— Task to carry out —
Transcribe the text of all the records below word for word, omitting the pictures.

[start of Dataset entries]

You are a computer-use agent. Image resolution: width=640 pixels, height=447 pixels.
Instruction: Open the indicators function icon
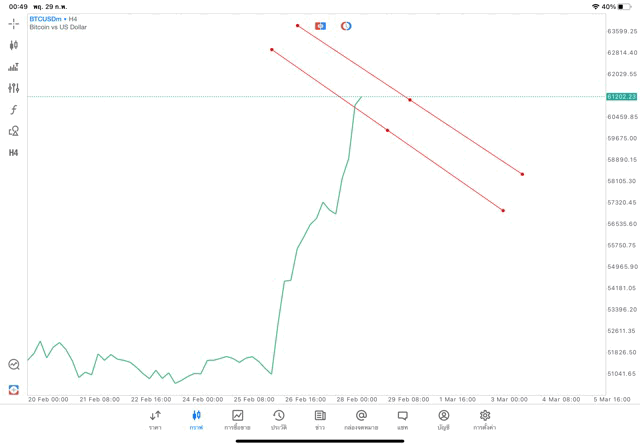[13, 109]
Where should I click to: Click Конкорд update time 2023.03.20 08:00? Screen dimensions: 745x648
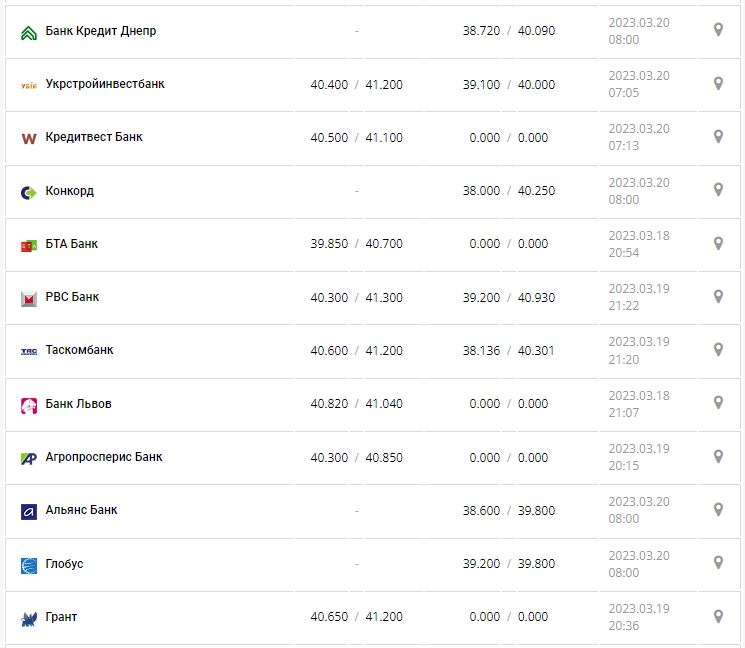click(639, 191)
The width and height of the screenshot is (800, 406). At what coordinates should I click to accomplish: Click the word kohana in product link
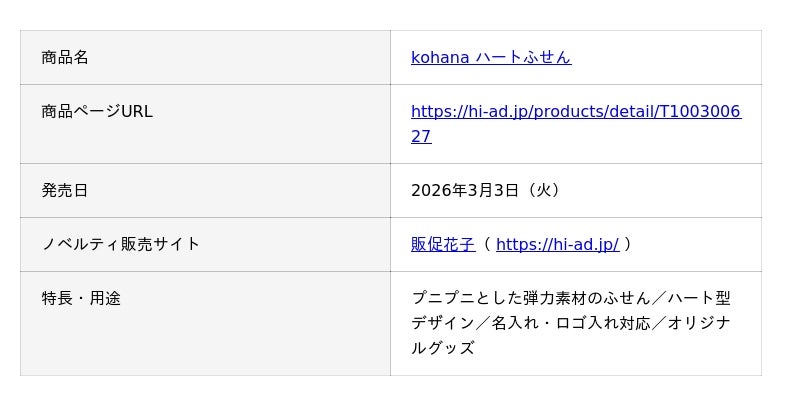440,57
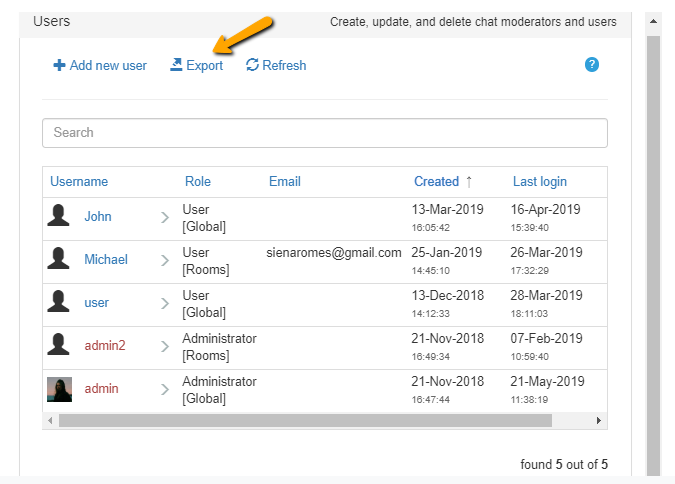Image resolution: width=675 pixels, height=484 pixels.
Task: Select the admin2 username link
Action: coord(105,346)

[end of Dataset entries]

— Exercise response —
You are a computer-use agent. Image resolution: width=640 pixels, height=447 pixels.
Instruction: Open the indicators function icon
[13, 109]
Where should I click to: Click Конкорд update time 2023.03.20 08:00? Screen dimensions: 745x648
click(639, 191)
The width and height of the screenshot is (800, 406). At what coordinates should I click to accomplish: Click the word kohana in product link
440,57
Image resolution: width=675 pixels, height=484 pixels.
Task: Select the admin2 username link
Action: coord(105,346)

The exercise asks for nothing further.